▶ _Dataset content_:
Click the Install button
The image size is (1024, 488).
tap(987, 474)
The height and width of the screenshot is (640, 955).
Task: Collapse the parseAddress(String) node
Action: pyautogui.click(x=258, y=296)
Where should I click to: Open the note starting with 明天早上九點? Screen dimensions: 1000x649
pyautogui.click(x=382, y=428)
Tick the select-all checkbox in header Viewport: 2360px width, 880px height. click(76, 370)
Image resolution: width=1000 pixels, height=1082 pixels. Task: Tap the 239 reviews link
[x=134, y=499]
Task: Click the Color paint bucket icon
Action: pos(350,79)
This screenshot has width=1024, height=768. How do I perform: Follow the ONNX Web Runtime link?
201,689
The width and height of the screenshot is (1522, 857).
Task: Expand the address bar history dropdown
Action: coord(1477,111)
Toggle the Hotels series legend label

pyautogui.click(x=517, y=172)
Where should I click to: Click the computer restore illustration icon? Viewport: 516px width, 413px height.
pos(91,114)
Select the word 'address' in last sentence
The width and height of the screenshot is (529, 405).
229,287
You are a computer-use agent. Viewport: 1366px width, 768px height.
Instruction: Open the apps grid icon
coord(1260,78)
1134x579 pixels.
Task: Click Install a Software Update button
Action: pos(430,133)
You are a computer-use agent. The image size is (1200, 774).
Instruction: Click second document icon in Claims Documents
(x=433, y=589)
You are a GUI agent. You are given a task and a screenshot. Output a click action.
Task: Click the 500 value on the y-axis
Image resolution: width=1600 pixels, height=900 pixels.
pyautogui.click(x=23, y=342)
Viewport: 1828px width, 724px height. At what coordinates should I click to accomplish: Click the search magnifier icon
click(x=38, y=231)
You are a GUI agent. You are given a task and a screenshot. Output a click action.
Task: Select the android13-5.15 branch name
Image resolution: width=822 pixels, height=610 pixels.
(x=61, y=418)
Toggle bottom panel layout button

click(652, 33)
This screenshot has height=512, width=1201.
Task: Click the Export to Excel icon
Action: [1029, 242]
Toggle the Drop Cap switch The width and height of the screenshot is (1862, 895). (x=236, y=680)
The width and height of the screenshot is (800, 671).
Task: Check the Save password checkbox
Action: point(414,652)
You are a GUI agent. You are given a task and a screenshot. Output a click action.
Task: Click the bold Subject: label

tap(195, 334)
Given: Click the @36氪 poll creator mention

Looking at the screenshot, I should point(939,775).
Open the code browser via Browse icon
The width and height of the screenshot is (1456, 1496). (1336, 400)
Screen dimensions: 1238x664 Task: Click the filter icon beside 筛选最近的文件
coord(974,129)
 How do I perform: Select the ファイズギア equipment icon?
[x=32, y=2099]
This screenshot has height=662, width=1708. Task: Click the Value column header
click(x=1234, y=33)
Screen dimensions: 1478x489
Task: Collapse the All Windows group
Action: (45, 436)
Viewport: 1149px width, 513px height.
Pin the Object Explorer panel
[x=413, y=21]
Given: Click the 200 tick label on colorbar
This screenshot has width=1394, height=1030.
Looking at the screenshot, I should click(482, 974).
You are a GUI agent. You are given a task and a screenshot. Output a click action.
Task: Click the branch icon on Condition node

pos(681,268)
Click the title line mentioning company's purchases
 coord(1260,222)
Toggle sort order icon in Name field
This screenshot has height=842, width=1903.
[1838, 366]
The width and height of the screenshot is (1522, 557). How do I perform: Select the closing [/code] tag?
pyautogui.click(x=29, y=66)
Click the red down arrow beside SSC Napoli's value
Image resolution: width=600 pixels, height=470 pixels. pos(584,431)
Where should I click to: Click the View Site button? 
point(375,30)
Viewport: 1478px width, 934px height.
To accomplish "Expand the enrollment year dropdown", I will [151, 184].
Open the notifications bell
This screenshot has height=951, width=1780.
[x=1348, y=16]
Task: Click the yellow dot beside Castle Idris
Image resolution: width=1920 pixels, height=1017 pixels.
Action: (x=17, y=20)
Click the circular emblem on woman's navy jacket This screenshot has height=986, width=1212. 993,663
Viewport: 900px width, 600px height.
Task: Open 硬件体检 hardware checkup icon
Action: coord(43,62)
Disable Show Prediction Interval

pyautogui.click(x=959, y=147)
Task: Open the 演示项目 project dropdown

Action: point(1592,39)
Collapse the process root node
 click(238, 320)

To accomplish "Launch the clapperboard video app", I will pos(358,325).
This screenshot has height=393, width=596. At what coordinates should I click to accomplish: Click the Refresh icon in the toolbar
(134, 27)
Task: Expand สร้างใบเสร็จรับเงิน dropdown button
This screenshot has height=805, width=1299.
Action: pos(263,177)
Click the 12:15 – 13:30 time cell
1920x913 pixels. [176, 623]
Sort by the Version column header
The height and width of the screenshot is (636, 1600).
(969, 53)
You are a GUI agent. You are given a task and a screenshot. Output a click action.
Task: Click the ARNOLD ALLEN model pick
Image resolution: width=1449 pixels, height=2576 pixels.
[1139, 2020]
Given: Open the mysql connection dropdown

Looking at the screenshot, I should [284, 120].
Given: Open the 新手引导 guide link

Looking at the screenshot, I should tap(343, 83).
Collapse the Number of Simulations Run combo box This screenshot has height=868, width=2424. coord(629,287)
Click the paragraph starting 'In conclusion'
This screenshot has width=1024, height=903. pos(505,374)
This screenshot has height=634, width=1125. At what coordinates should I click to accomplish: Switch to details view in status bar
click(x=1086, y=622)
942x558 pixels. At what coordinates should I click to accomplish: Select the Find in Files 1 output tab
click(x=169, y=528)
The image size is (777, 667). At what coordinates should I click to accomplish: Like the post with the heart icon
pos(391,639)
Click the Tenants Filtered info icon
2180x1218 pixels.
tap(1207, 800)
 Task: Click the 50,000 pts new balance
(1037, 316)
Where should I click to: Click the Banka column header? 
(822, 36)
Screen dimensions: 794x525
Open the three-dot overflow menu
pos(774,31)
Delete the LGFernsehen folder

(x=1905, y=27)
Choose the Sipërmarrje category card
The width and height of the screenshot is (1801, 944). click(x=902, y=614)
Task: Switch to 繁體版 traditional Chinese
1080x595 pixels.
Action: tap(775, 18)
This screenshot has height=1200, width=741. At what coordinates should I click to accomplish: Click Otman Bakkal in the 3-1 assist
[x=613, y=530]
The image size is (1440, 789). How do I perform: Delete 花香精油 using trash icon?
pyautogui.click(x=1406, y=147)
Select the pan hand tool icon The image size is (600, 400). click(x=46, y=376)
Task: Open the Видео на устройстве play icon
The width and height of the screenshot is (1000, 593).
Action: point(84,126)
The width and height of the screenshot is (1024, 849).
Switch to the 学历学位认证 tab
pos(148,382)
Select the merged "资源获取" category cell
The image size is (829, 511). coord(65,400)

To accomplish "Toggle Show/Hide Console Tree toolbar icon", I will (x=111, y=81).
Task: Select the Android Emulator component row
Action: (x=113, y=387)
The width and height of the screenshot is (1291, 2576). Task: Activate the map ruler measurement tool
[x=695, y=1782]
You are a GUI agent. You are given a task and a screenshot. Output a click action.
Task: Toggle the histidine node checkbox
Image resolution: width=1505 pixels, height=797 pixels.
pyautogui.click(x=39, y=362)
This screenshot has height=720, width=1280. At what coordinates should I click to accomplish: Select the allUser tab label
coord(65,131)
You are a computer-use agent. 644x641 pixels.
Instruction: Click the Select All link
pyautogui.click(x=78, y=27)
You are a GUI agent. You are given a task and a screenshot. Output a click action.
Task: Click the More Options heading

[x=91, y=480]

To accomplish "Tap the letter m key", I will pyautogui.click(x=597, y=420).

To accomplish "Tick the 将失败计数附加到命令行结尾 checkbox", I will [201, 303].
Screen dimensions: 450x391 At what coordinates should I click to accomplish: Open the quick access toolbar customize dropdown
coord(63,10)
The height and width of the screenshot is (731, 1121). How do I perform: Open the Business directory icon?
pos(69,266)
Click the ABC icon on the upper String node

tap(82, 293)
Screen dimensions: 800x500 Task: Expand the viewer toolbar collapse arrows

▶ _Work order_: With the line containing "Instruction: Click the Select All link" as the start and the last line of the listing as the end, restate that stretch word for word and nothing else.

▶ _Task solution_:
Instruction: Click the Select All link
pyautogui.click(x=78, y=27)
You are a GUI agent. You are given a task and a screenshot. Output a click action.
Task: Click the More Options heading

[x=91, y=480]

To accomplish "Tap the letter m key", I will pyautogui.click(x=597, y=420).

To accomplish "Tick the 将失败计数附加到命令行结尾 checkbox", I will [201, 303].
Screen dimensions: 450x391 At what coordinates should I click to accomplish: Open the quick access toolbar customize dropdown
coord(63,10)
The height and width of the screenshot is (731, 1121). How do I perform: Open the Business directory icon?
pos(69,266)
Click the ABC icon on the upper String node

tap(82, 293)
Screen dimensions: 800x500 Task: Expand the viewer toolbar collapse arrows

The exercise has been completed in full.